Passenger Train Station in AL closed since 1979
Southern Railway Depot, Decatur Alabama
The Southern Depot in Decatur is a successor to the first depot at the terminus of the first railroad in Alabama, the present station was constructed in the early years of the 20th century by Southern Railway shortly after that company had emerged as one of the two principal railroad systems in Alabama. The building was constructed as part of a series of new depots to replace the inadequate facilities. There is some indication that the station was designed by the noted Southern architect Frank Milburn and this may well be the only such structure designed by him in Alabama.
In 1834 the Tuscumbia, Courtland and Decatur Road reached this point, bypassing the Muscle Shoals of the Tennessee River and providing the valley-area cotton planters with an obstacle-free route of transportation to cotton markets at New Orleans. Decatur thus became a primary rail point in the mid-South. Later the line was extended by the Memphis and Charleston Railroad over the nearby Tennessee River via an iron and wooden bridge in the early 1850s, with the crossing being a significant military target during the Civil War. The development of the Nashville and Decatur Railroad (later part of the Louisville and Nashville) in the 1870s made the town a four-direction hub of rail transportation. The depot replaced the structure from which President McKinley spoke in 1901. The depot served as the focal point of Decatur business and commerce from its construction until the 1950s.

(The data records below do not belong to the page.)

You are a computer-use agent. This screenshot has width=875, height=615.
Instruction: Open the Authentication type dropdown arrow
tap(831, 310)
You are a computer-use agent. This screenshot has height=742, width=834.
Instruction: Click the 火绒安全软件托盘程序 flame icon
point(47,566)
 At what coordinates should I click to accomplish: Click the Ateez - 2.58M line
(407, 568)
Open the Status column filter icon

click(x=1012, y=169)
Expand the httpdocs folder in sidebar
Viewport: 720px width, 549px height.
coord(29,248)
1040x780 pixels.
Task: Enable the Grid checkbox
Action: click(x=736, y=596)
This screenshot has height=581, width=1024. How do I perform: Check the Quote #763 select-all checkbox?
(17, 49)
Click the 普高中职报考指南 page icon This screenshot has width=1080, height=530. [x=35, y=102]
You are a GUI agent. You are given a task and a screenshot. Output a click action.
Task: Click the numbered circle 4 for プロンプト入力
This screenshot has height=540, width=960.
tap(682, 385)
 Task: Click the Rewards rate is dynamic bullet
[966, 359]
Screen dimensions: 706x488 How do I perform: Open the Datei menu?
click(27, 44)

Six hotels surrounded the depot because the station was the primary point of departure for commercial and pleasure travel until the rise of automobile travel and the construction of motels on the major highway in the city. It functioned as a railroad depot until October of 1979, when Amtrack canceled its Floridian passenger train, the final passenger route in North Alabama.
Building Description
The Decatur Southern Railway Depot is a one-story, brick structure composed of a central rectangular main block with flanking subordinate wings. The middle or main portion of the building is seven bays in length, as in the north wing, while the south wing is four bays long. A shallow-hipped roof with widely overhanging eaves crowns the main block, the wings each capped by a broad gable. The roofing material is terra cotta tile. A low-hipped dormer with a horizontal three-part window breaks the east slope of the main roof above a projecting porte-cochere.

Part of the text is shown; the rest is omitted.